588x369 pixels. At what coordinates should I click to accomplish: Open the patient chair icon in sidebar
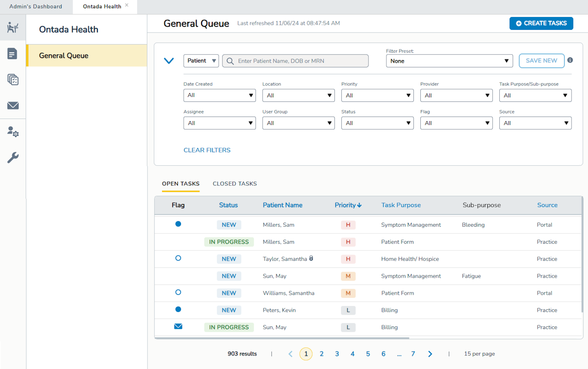tap(13, 28)
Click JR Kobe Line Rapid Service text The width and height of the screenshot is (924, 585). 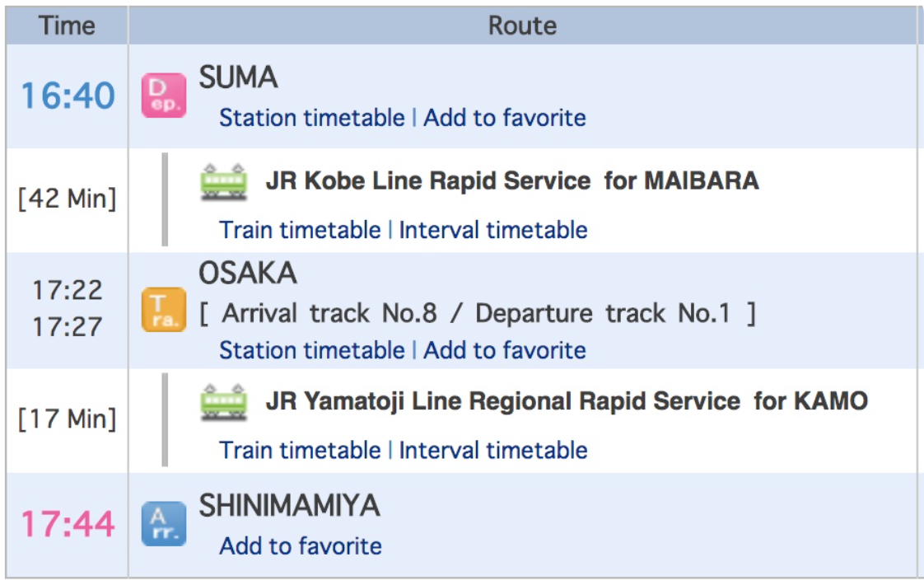(428, 180)
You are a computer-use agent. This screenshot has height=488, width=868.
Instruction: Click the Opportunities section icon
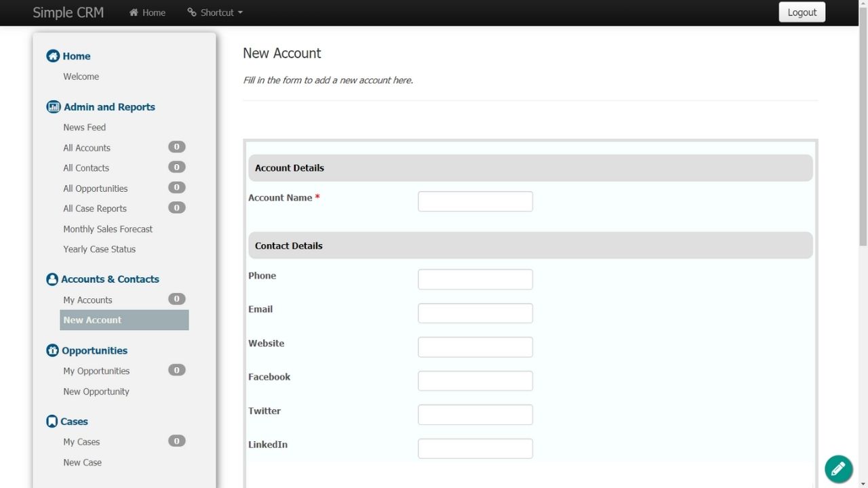[x=52, y=350]
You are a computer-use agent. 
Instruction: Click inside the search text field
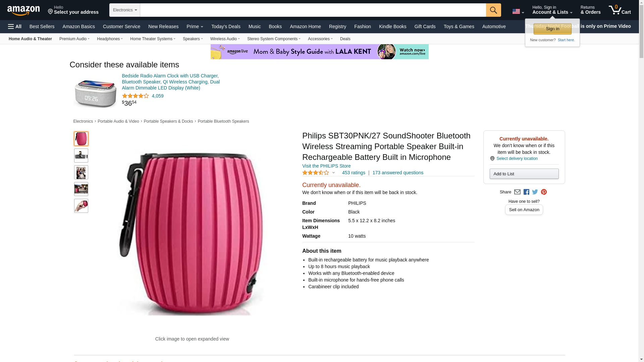point(313,10)
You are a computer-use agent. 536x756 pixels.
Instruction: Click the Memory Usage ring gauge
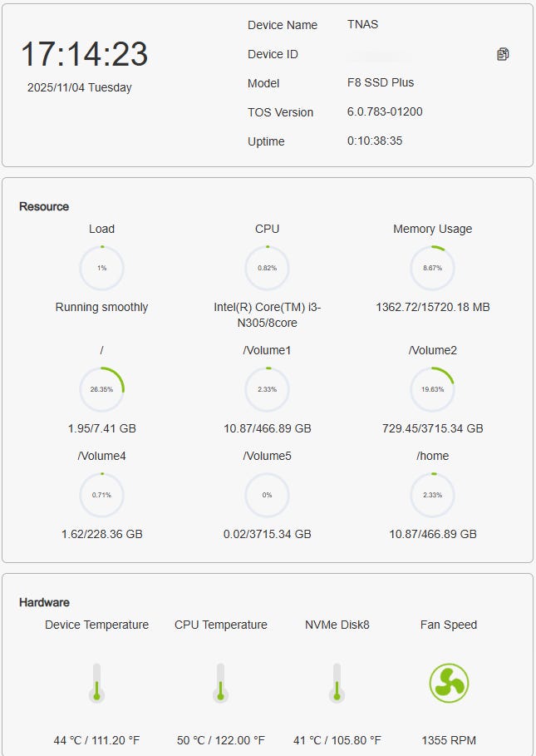point(432,268)
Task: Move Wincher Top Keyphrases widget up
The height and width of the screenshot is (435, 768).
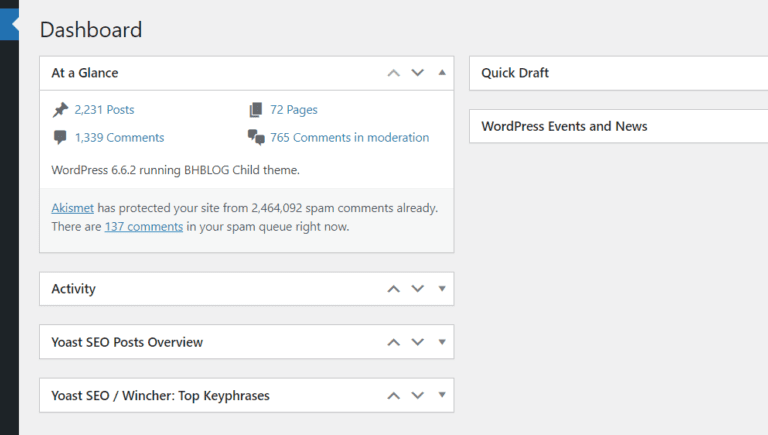Action: tap(394, 395)
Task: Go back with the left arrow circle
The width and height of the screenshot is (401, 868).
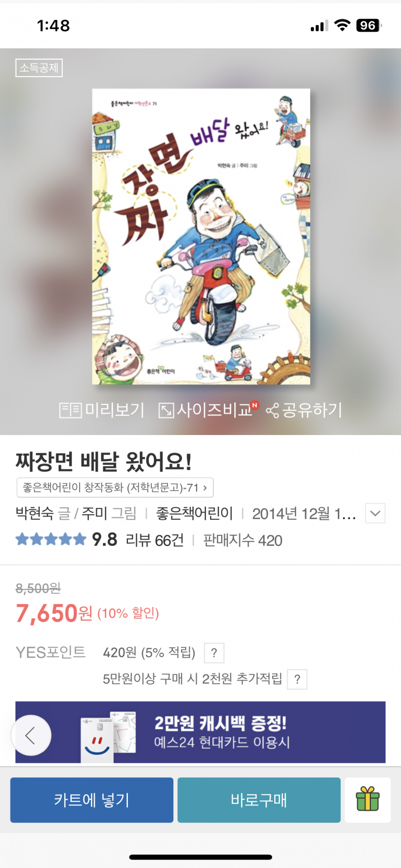Action: pos(31,735)
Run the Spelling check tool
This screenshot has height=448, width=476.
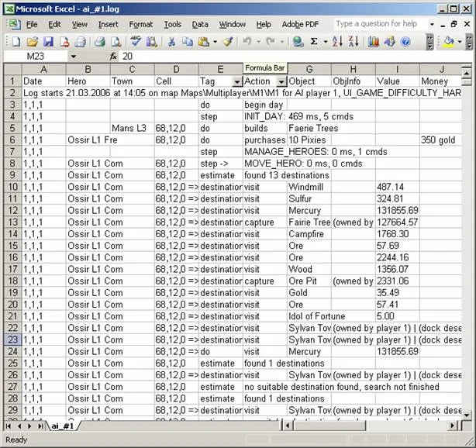click(136, 41)
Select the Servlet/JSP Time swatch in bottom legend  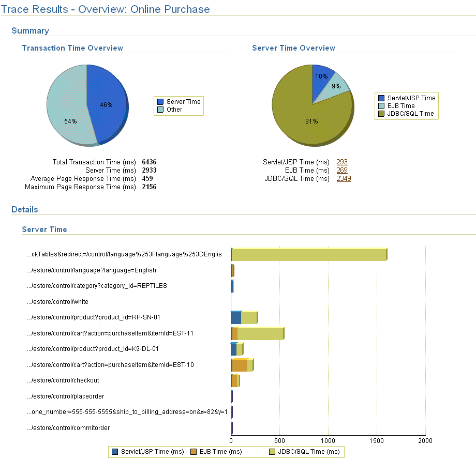[x=115, y=451]
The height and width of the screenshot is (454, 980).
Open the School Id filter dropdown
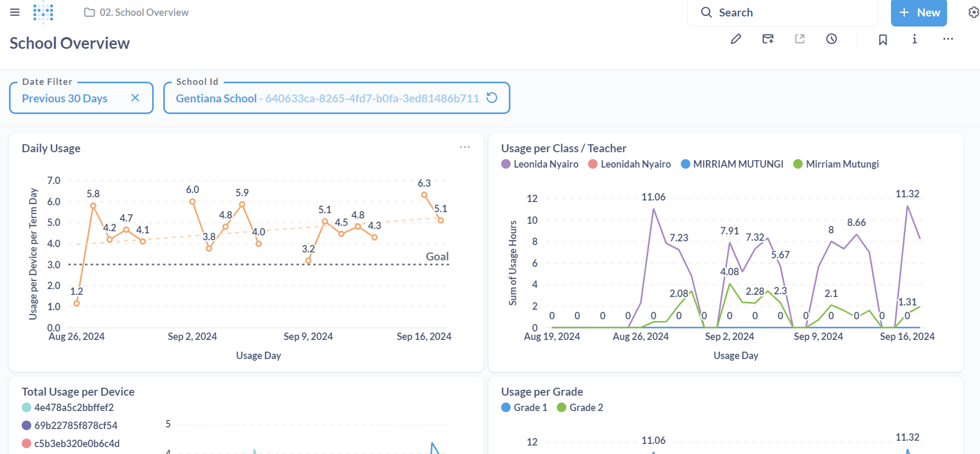(327, 98)
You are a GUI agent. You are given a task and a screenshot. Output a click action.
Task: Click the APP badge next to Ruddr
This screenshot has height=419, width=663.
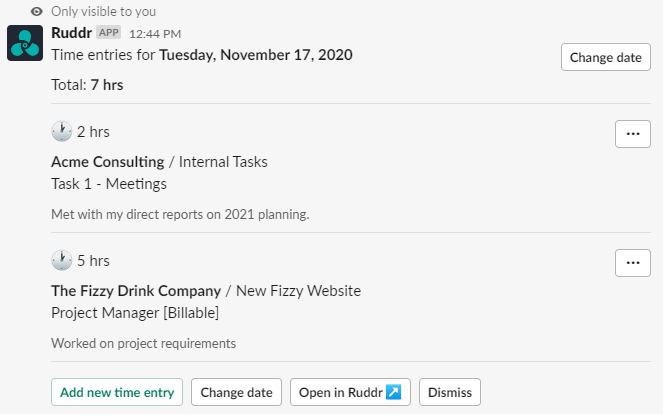(108, 32)
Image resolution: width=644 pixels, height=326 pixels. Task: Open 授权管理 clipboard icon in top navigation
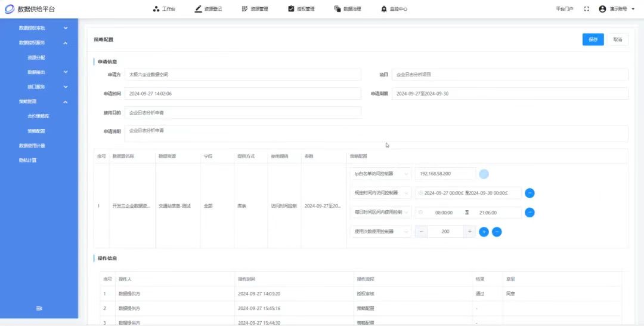point(291,8)
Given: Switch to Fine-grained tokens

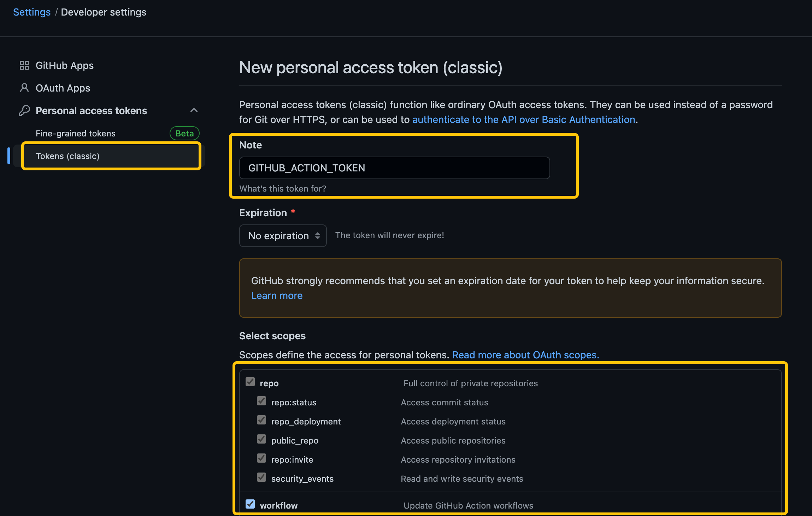Looking at the screenshot, I should point(75,133).
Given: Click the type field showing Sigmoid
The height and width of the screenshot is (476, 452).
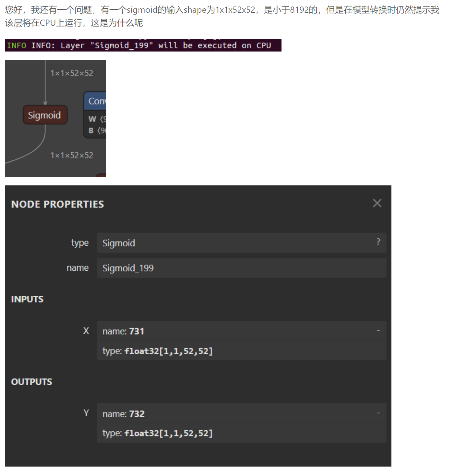Looking at the screenshot, I should click(236, 243).
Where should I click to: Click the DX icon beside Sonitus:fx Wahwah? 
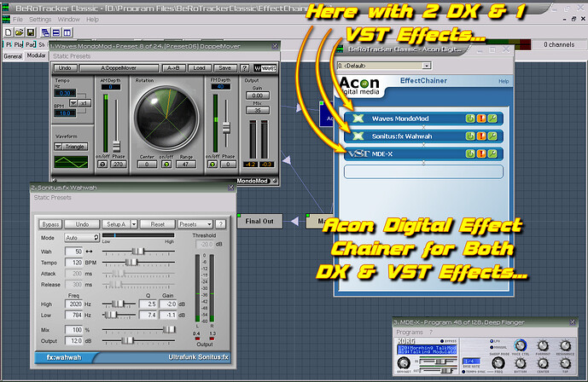[358, 136]
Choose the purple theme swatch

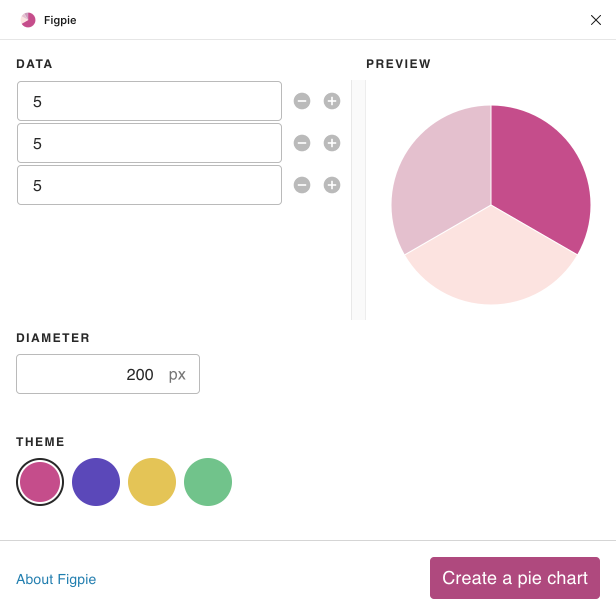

→ ASSIGNMENT: Check each line of the entries for the string "agent". Copy the lines that have it.

→ THE ANSWER:
You are a computer-use agent. This screenshot has height=488, width=868.
You are a computer-use agent. 
You are a computer-use agent. 536x756 pixels.
You are a GUI agent. You are given a task and a screenshot. Output a click action.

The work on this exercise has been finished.